Digital platforms in the realm of home and living
- Digital platforms have become an integral part of consumers’ daily lives. However, the home and living sector remains largely untapped by platformization, particularly in Europe. As consumer needs within this domain are currently addressed in a fragmented manner by various providers, it holds potential for digital platforms to enhance convenience and streamline service offerings. In Asia, platform firms have begun approaching this domain by providing all-in-one solutions that bundle various services and facilitate matchmaking. Despite the sector’s potential in regions where such platforms are not yet common, research on whether and under which circumstances consumers would be willing to adopt remains scarce. Thus, drawing on literature on the digital platform economy and technology adoption—specifically the Unified Theory of Acceptance and Use of Technology 2 (UTAUT2)—this study explores the factors relevant to consumer adoption of digital platforms in the home and living sector. Four qualitative focus group discussions were conducted with 27 participants varying in age, gender, and consumer innovativeness. The findings indicate that while UTAUT2 determinants remain relevant, additional factors appear to play a role in adoption decisions regarding the potential platform. Precisely, Trust in Platform Provider, Perceived Risk, Value-Related Motivation, and Status Quo Bias emerged as influencing factors beyond the scope of UTAUT2. Furthermore, the study contributes to a more comprehensive understanding of traditional adoption determinants within the digital platform economy.

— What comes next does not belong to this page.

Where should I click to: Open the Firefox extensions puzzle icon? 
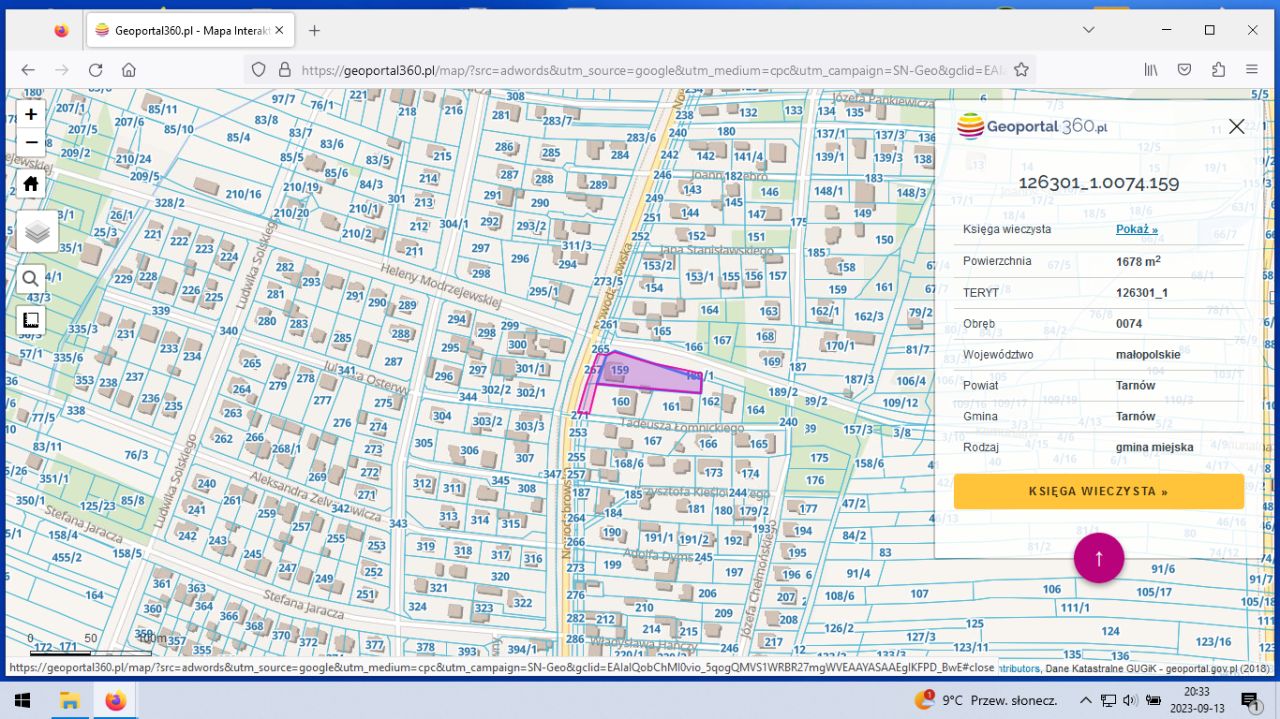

- Digitale Plattformen sind zu einem festen Bestandteil des täglichen Lebens geworden. Dennoch bleiben gewisse Sektoren, insbesondere in Europa, weitgehend von der Plattformisierung unberührt. Im Bereich „Wohnen und Leben“ werden die Bedürfnisse der Verbraucher*innen fragmentiert von verschiedenen Anbietern bedient. Die Einführung einer digitalen Plattform birgt daher erhebliches Potenzial, den Komfort in diesem Sektor zu erhöhen und die Befriedigung des Bedürfnissspektrums effizienter zu gestalten. In Asien haben Plattformunternehmen bereits begonnen, diesen Bereich durch All-in-One-Lösungen zu erschließen, die verschiedene Dienstleistungen bündeln und eine gezielte Vermittlung ermöglichen. Trotz des Potenzials dieses Sektors in Regionen, in denen solche Plattformen noch nicht etabliert sind, gibt es bislang keine Studien darüber, ob und unter welchen Bedingungen Verbraucher*innen bereit wären, solch ein Angebot zu nutzen. Ausgehend von der Literatur über digitale Plattformen und Technologieakzeptanz—insbesondere der Unified Theory of Acceptance and Use of Technology 2 (UTAUT2)—untersucht diese Studie Faktoren, die für die Verbraucherakzeptanz digitaler Plattformen im Bereich Wohnen und Leben relevant sind. Im Rahmen der Untersuchung wurden vier qualitative Fokusgruppeninterviews mit insgesamt 27 Teilnehmer*innen unterschiedlicher Altersgruppen, Geschlechter und Innovationsneigungen durchgeführt. Die Ergebnisse zeigen, dass die UTAUT2-Einflussfaktoren zwar weiterhin relevant sind, jedoch zusätzliche Faktoren eine Rolle bei der Akzeptanz der potenziellen Plattform spielen könnten. Insbesondere Vertrauen in den Plattformanbieter, Wahrgenommenes Risiko, Werte-basierte Motivation und Status Quo Bias erwiesen sich als mögliche Einflussfaktoren, die über den ursprünglichen Rahmen von UTAUT2 hinausgehen. Überdies trägt die Studie zu einem umfassenderen Verständnis traditioneller Akzeptanzfaktoren innerhalb der digitalen Plattformökonomie bei.